PROBLEM DETAILS: Could you retype exactly the lines below between the one holding "You are a GUI" and the one holding "This screenshot has", inclusive, leaving out any pictures?

(DATA SUPPLIED Opens)

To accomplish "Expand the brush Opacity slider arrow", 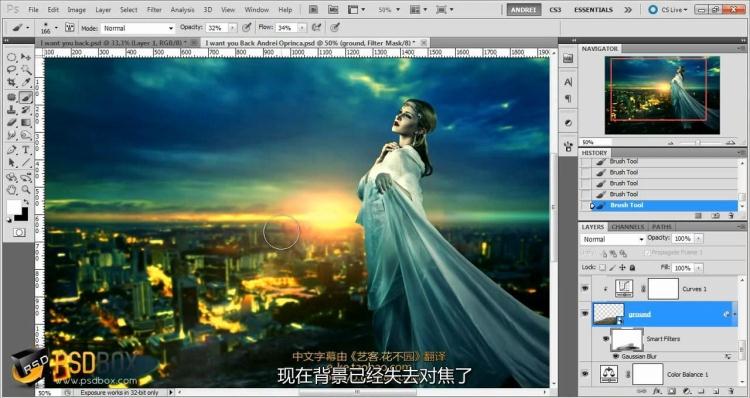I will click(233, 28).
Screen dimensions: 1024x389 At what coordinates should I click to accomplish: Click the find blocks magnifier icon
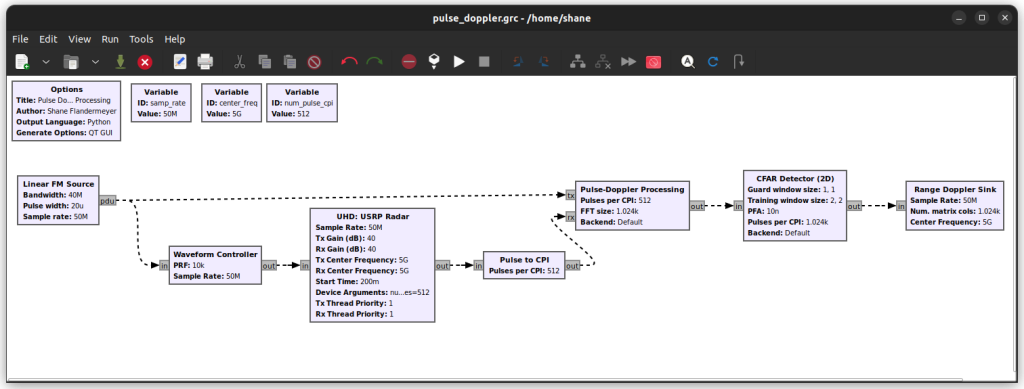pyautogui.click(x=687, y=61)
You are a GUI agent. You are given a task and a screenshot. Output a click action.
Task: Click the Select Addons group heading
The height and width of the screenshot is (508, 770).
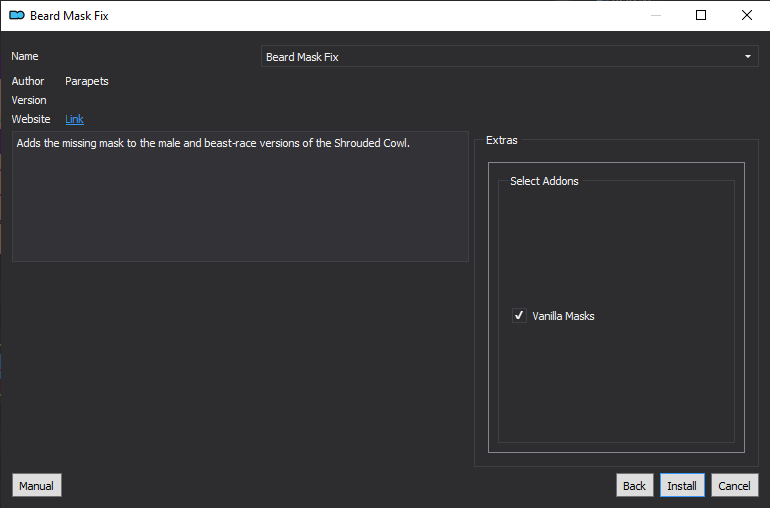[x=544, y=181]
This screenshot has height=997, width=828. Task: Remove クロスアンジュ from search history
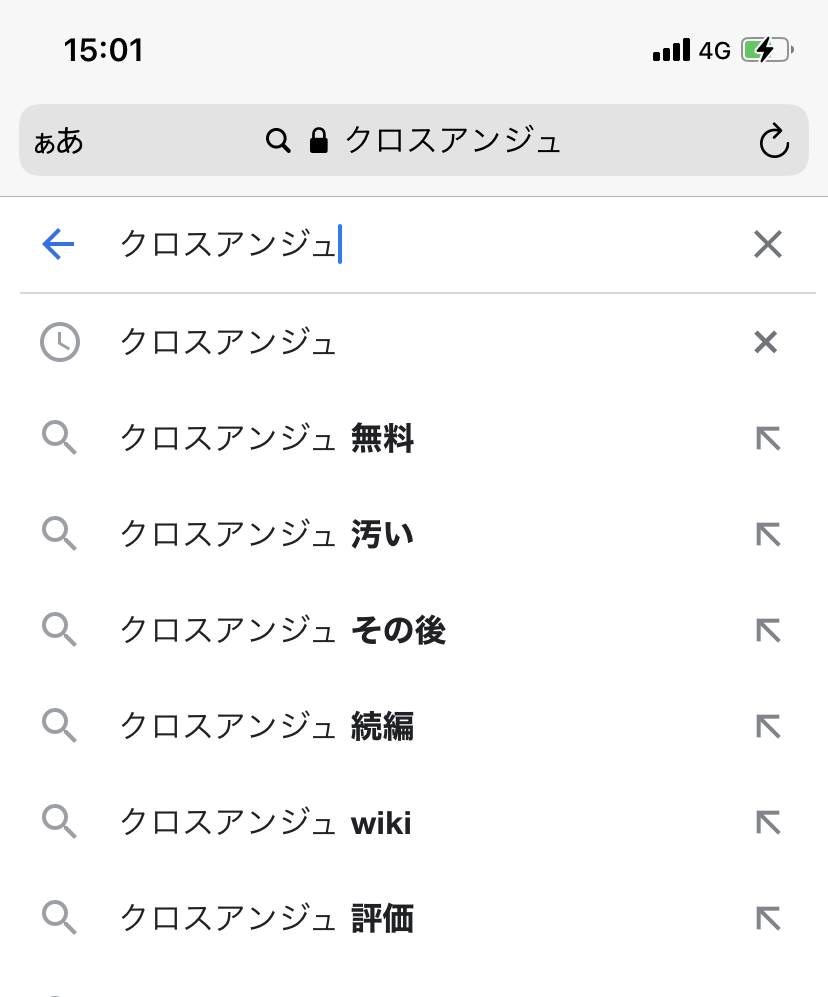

(DATA SUPPLIED Closes)
(DATA SUPPLIED Opens)

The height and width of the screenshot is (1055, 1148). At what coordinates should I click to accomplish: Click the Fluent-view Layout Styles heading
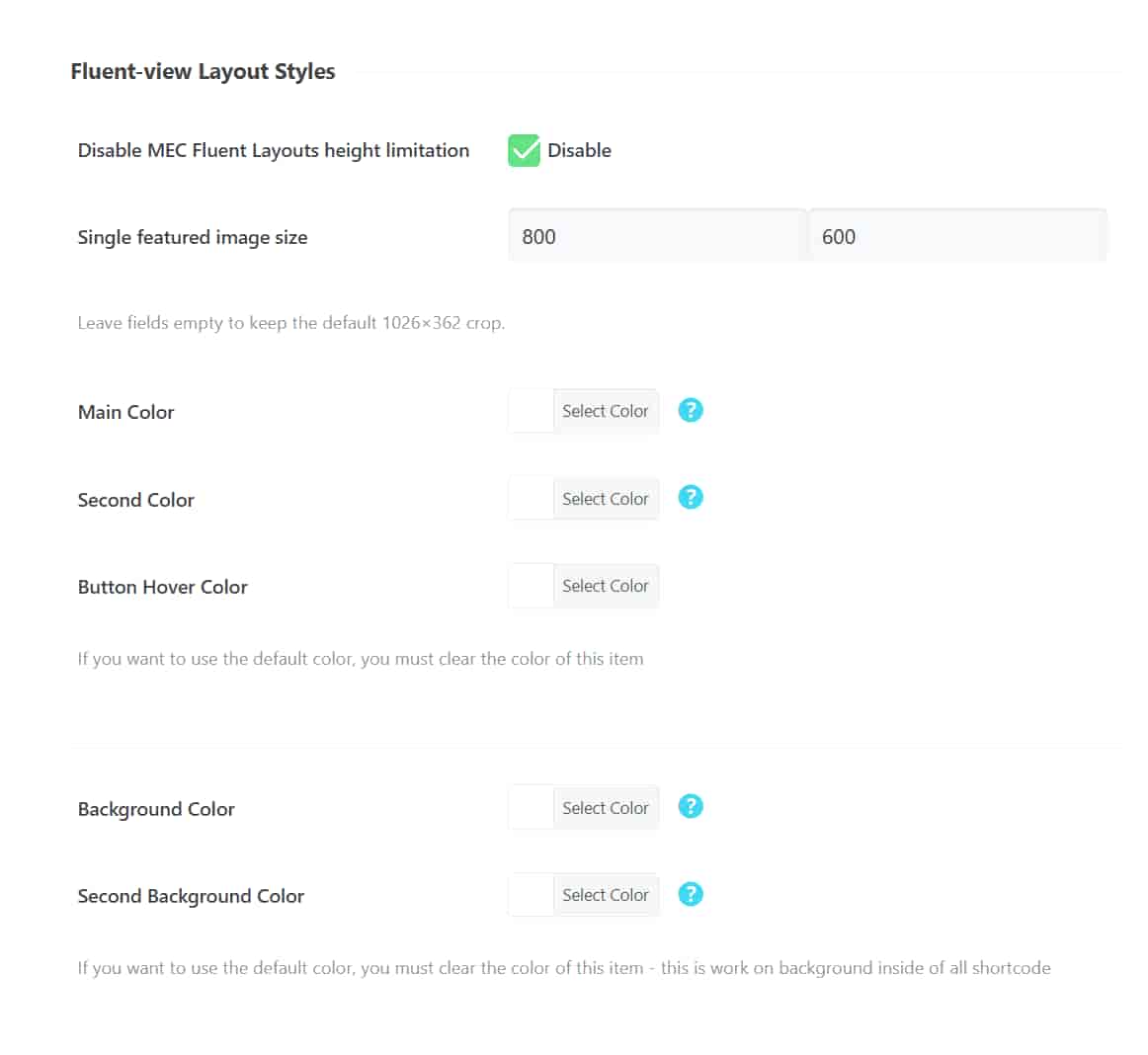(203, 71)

(DATA SUPPLIED Closes)

ANSWER TO THIS TASK:
You are a GUI agent. You are given a task and a screenshot. Output a click action.
Task: Click the Select Addons group heading
The height and width of the screenshot is (508, 770).
[x=544, y=181]
This screenshot has height=997, width=828. Task: Remove クロスアンジュ from search history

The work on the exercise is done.